Ladies, please. I’m a grown man.

They gloss over the ending, so I can, too!
Batman, Atom, and Robin show up. They all focus on stopping the train, which they succeed at with teamwork and the script. The scientists create some kind of counter-balance blob of yellow and orange, and everything turns out fine.

Then, Atom says he’s all tuckered out, and pretends to take a nap on Batman’s shoulder. It was awkward and I felt weird watching it.

Health Segment
There’s a fire in a neighborhood, and fire trucks roar down the street. Wonder Woman swoops in from out of nowhere, as she is wont to do, to talk to the kid who called 911 (and not help out with the fire). The kid says he had some trouble calling the fire department. Wonder Woman has the answer! She tells him he needs an emergency contact list. This is the example she shows him:

So, kids, when you get home, take a permanent marker and scrawl a bunch of contact information directly on the wall – Wonder Woman says to!

P.S. I’m posting Super Friends outtakes on the Cannibalistic Nerd Facebook page. So, if you need a mid-week Super Friends pick-me-up, that’s the place to get it.

If you would like to see these shenanigans for yourself, Season 2 is available on DVD.

10 thoughts on “The All-New Super Friends Round Up S2 Ep5D – “Energy Mass””

  1. Well, that was a fascinating ep, I was riveted.

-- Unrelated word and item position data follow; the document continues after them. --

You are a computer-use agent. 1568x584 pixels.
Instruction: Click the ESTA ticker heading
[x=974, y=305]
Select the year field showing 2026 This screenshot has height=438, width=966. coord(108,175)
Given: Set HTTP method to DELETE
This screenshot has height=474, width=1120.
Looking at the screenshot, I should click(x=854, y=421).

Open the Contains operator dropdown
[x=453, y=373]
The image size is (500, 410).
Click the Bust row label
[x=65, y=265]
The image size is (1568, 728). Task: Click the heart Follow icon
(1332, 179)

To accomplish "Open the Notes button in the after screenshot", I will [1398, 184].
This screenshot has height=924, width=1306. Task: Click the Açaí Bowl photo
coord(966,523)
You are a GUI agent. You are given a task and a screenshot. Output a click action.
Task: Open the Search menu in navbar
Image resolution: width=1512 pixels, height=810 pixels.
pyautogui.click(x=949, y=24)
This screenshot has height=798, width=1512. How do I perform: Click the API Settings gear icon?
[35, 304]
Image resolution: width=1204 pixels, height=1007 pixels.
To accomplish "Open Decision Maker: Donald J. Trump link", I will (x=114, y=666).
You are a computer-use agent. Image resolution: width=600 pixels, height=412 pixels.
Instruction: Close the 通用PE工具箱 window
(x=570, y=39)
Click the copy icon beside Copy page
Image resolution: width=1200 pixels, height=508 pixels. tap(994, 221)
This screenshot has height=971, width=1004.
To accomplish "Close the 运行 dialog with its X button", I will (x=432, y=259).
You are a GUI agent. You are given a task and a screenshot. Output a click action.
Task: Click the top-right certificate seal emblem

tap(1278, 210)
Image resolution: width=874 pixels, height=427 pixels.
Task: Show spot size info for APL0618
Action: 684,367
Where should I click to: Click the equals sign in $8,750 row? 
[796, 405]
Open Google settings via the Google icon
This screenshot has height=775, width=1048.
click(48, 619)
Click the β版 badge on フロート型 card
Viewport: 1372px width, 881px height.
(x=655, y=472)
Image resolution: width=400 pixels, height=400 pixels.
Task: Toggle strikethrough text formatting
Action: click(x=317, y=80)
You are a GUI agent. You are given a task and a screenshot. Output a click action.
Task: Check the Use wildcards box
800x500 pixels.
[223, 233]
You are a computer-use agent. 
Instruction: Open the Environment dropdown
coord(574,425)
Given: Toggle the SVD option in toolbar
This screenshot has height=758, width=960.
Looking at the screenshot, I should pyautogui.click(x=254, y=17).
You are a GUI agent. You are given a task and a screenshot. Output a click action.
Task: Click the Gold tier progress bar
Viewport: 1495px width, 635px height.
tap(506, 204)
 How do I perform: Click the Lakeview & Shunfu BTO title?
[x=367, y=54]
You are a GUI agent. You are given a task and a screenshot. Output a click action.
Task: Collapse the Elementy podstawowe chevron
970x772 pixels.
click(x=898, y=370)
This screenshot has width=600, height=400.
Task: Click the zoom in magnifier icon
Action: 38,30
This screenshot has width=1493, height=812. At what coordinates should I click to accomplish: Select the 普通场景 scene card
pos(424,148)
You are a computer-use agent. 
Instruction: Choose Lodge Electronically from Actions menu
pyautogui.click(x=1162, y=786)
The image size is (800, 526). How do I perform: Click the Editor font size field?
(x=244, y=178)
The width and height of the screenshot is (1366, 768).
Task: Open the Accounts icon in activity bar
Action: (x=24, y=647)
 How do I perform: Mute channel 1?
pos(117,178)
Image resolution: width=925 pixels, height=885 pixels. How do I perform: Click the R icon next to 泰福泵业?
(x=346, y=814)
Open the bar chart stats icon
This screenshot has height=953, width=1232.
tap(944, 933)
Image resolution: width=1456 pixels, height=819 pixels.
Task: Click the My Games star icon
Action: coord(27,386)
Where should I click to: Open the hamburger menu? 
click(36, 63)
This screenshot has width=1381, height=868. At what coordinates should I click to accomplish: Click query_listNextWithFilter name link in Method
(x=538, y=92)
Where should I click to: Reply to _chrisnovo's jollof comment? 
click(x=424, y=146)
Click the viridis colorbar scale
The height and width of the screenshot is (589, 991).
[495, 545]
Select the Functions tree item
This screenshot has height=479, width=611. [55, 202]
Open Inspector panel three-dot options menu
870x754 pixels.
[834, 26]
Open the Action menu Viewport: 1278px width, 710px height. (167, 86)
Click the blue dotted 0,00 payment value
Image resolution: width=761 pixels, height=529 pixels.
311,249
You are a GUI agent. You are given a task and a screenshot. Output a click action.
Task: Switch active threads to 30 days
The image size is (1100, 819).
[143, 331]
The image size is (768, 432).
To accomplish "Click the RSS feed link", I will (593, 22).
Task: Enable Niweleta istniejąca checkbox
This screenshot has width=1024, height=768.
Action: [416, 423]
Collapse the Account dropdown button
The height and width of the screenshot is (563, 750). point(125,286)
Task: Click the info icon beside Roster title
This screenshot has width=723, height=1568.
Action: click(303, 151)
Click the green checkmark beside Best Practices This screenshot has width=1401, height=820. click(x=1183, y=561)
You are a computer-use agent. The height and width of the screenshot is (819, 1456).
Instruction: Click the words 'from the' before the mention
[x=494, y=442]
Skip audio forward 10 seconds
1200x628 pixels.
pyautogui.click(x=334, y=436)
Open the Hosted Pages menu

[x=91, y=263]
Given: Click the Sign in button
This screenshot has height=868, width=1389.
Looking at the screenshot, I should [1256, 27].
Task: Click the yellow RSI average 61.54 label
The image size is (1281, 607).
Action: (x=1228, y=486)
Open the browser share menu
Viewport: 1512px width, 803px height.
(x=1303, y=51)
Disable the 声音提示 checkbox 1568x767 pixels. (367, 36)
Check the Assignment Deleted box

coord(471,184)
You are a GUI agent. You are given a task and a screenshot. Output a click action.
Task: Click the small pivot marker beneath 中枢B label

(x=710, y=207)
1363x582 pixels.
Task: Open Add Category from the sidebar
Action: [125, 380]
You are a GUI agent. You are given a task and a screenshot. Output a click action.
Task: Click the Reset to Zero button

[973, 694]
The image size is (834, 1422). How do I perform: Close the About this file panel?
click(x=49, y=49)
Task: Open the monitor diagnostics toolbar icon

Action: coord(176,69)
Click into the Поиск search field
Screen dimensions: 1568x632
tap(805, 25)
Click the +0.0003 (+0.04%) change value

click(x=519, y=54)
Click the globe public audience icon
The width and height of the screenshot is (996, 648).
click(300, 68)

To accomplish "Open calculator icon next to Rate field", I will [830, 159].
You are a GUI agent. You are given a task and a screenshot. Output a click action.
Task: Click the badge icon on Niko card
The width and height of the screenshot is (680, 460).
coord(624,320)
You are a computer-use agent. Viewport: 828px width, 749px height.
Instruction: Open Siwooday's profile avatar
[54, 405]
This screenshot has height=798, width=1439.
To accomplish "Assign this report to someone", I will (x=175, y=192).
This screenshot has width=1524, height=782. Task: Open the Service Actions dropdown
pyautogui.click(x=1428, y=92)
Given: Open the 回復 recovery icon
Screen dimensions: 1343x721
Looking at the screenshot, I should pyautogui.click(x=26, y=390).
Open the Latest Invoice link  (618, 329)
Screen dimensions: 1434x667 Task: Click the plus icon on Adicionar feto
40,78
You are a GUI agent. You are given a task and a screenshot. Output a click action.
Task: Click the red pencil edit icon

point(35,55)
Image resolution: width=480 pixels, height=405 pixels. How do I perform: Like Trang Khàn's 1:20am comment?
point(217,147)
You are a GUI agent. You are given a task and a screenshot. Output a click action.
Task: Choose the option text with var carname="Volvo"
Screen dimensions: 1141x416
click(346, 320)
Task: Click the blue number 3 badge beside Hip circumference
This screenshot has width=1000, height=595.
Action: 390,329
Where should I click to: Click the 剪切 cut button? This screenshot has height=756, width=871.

    I hope Superman has since got rid of that stupid kiss-curl in the middle of his forehead. It annoys the hell out of me. He is a grown-ass Super Hero, not a kewpie doll.

    1. The scientists did the most important thing, the Super Friends stopped the train. They didn’t get in the way, but they didn’t solve the entire problem. Basically, there were there so the writers didn’t have to focus on the actual science.

  2. I be fair to the Supermun, my grandparents and aunts and uncles had a lot of spools in their houses in the 70s when I was a kid. Country folk still made their own clothes, quilts, and table cloths then. That being said, Superdoosh should have tracked down a Lost and Found or Goodwill.

    what was this story about? I always liked The Atom. I was the smallest kid in my class until the 11th grade.

    great, now I’m depressed.

    1. I actually have a bunch of wooden spools – from my grandma. But, they still have thread on them and I don’t think there’s four different sizes.

      The story wasn’t much of a story. The plot was about as big as Atom himself.